**WHAT TO DO**
Below are records to be reproduced exactly and in full.

:: EXERCISE DATA

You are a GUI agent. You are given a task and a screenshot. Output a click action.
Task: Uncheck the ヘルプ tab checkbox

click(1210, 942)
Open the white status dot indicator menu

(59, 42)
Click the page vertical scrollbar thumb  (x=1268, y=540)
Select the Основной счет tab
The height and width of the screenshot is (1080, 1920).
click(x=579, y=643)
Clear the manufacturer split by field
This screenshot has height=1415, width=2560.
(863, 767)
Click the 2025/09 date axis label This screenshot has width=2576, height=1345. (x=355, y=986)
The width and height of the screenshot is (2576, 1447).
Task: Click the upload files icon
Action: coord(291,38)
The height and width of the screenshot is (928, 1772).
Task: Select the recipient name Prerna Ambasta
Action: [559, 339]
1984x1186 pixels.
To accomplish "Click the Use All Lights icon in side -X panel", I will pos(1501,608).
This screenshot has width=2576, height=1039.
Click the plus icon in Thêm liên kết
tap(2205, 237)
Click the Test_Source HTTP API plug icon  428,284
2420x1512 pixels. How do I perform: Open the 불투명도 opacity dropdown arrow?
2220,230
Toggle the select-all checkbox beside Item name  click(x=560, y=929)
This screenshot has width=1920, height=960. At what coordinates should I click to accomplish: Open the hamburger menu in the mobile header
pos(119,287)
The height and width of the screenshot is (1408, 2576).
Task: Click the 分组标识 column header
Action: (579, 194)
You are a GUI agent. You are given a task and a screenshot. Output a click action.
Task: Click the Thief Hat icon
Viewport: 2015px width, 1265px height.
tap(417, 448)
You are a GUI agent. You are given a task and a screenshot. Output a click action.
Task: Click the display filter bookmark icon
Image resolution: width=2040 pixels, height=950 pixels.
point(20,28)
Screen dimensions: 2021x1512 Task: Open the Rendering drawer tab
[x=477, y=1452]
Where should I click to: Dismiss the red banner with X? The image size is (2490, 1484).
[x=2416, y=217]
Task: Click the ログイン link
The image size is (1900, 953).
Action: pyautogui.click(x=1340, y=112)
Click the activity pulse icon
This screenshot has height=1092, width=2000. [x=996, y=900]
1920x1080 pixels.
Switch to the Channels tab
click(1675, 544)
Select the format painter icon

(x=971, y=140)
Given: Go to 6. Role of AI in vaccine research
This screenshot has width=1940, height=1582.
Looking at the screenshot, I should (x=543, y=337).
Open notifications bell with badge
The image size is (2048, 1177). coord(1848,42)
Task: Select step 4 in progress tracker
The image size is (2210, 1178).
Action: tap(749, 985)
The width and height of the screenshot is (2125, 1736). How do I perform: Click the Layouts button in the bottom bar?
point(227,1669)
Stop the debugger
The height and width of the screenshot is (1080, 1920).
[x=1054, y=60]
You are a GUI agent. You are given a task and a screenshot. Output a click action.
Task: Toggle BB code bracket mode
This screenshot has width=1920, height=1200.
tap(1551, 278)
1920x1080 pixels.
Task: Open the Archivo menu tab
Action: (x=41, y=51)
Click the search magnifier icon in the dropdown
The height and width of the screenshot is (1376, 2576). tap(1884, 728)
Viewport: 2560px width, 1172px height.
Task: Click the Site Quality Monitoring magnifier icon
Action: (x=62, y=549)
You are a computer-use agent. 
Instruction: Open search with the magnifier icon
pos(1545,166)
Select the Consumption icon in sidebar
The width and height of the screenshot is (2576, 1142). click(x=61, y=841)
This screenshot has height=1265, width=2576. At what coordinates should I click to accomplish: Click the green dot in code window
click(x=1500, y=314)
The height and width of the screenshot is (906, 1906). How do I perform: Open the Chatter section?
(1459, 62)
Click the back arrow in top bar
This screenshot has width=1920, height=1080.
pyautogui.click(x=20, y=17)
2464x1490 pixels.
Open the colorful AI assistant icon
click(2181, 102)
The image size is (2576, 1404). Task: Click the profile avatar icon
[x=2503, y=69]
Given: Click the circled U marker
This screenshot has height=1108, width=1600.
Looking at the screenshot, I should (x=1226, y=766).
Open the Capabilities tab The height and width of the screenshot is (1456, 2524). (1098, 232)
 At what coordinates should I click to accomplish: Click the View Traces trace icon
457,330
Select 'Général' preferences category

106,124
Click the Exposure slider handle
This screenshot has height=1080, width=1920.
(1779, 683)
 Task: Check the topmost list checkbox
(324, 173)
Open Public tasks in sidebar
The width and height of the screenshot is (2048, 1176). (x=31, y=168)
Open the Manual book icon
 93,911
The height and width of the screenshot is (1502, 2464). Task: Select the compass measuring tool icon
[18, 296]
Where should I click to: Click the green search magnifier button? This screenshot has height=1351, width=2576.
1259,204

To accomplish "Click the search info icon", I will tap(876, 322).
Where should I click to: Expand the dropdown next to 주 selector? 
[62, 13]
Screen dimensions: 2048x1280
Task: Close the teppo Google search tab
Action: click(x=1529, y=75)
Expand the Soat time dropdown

::::

**WRITTEN REPLY**
You are a GUI agent. You are given a task and a screenshot. Output a click action.
Task: Uncheck the ヘルプ tab checkbox

click(1210, 942)
Open the white status dot indicator menu

(59, 42)
Click the page vertical scrollbar thumb  (x=1268, y=540)
Select the Основной счет tab
The height and width of the screenshot is (1080, 1920).
click(x=579, y=643)
Clear the manufacturer split by field
This screenshot has height=1415, width=2560.
(863, 767)
Click the 2025/09 date axis label This screenshot has width=2576, height=1345. (x=355, y=986)
The width and height of the screenshot is (2576, 1447).
Task: Click the upload files icon
Action: coord(291,38)
The height and width of the screenshot is (928, 1772).
Task: Select the recipient name Prerna Ambasta
Action: [559, 339]
1984x1186 pixels.
To accomplish "Click the Use All Lights icon in side -X panel", I will pos(1501,608).
This screenshot has width=2576, height=1039.
Click the plus icon in Thêm liên kết
tap(2205, 237)
Click the Test_Source HTTP API plug icon  428,284
2420x1512 pixels. How do I perform: Open the 불투명도 opacity dropdown arrow?
2220,230
Toggle the select-all checkbox beside Item name  click(x=560, y=929)
This screenshot has width=1920, height=960. At what coordinates should I click to accomplish: Open the hamburger menu in the mobile header
pos(119,287)
The height and width of the screenshot is (1408, 2576).
Task: Click the 分组标识 column header
Action: (579, 194)
You are a GUI agent. You are given a task and a screenshot. Output a click action.
Task: Click the Thief Hat icon
Viewport: 2015px width, 1265px height.
tap(417, 448)
You are a GUI agent. You are given a task and a screenshot. Output a click action.
Task: Click the display filter bookmark icon
Image resolution: width=2040 pixels, height=950 pixels.
point(20,28)
Screen dimensions: 2021x1512 Task: Open the Rendering drawer tab
[x=477, y=1452]
Where should I click to: Dismiss the red banner with X? The image size is (2490, 1484).
[x=2416, y=217]
Task: Click the ログイン link
The image size is (1900, 953).
Action: pyautogui.click(x=1340, y=112)
Click the activity pulse icon
This screenshot has height=1092, width=2000. [x=996, y=900]
1920x1080 pixels.
Switch to the Channels tab
click(1675, 544)
Select the format painter icon

(x=971, y=140)
Given: Go to 6. Role of AI in vaccine research
This screenshot has width=1940, height=1582.
Looking at the screenshot, I should (x=543, y=337).
Open notifications bell with badge
The image size is (2048, 1177). coord(1848,42)
Task: Select step 4 in progress tracker
The image size is (2210, 1178).
Action: tap(749, 985)
The width and height of the screenshot is (2125, 1736). How do I perform: Click the Layouts button in the bottom bar?
point(227,1669)
Stop the debugger
The height and width of the screenshot is (1080, 1920).
[x=1054, y=60]
You are a GUI agent. You are given a task and a screenshot. Output a click action.
Task: Toggle BB code bracket mode
This screenshot has width=1920, height=1200.
tap(1551, 278)
1920x1080 pixels.
Task: Open the Archivo menu tab
Action: (x=41, y=51)
Click the search magnifier icon in the dropdown
The height and width of the screenshot is (1376, 2576). tap(1884, 728)
Viewport: 2560px width, 1172px height.
Task: Click the Site Quality Monitoring magnifier icon
Action: (x=62, y=549)
You are a computer-use agent. 
Instruction: Open search with the magnifier icon
pos(1545,166)
Select the Consumption icon in sidebar
The width and height of the screenshot is (2576, 1142). click(x=61, y=841)
This screenshot has height=1265, width=2576. At what coordinates should I click to accomplish: Click the green dot in code window
click(x=1500, y=314)
The height and width of the screenshot is (906, 1906). How do I perform: Open the Chatter section?
(1459, 62)
Click the back arrow in top bar
This screenshot has width=1920, height=1080.
pyautogui.click(x=20, y=17)
2464x1490 pixels.
Open the colorful AI assistant icon
click(2181, 102)
The image size is (2576, 1404). Task: Click the profile avatar icon
[x=2503, y=69]
Given: Click the circled U marker
This screenshot has height=1108, width=1600.
Looking at the screenshot, I should (x=1226, y=766).
Open the Capabilities tab The height and width of the screenshot is (1456, 2524). (1098, 232)
 At what coordinates should I click to accomplish: Click the View Traces trace icon
457,330
Select 'Général' preferences category

106,124
Click the Exposure slider handle
This screenshot has height=1080, width=1920.
(1779, 683)
 Task: Check the topmost list checkbox
(324, 173)
Open Public tasks in sidebar
The width and height of the screenshot is (2048, 1176). (x=31, y=168)
Open the Manual book icon
 93,911
The height and width of the screenshot is (1502, 2464). Task: Select the compass measuring tool icon
[18, 296]
Where should I click to: Click the green search magnifier button? This screenshot has height=1351, width=2576.
1259,204

To accomplish "Click the search info icon", I will tap(876, 322).
Where should I click to: Expand the dropdown next to 주 selector? 
[62, 13]
Screen dimensions: 2048x1280
Task: Close the teppo Google search tab
Action: click(x=1529, y=75)
Expand the Soat time dropdown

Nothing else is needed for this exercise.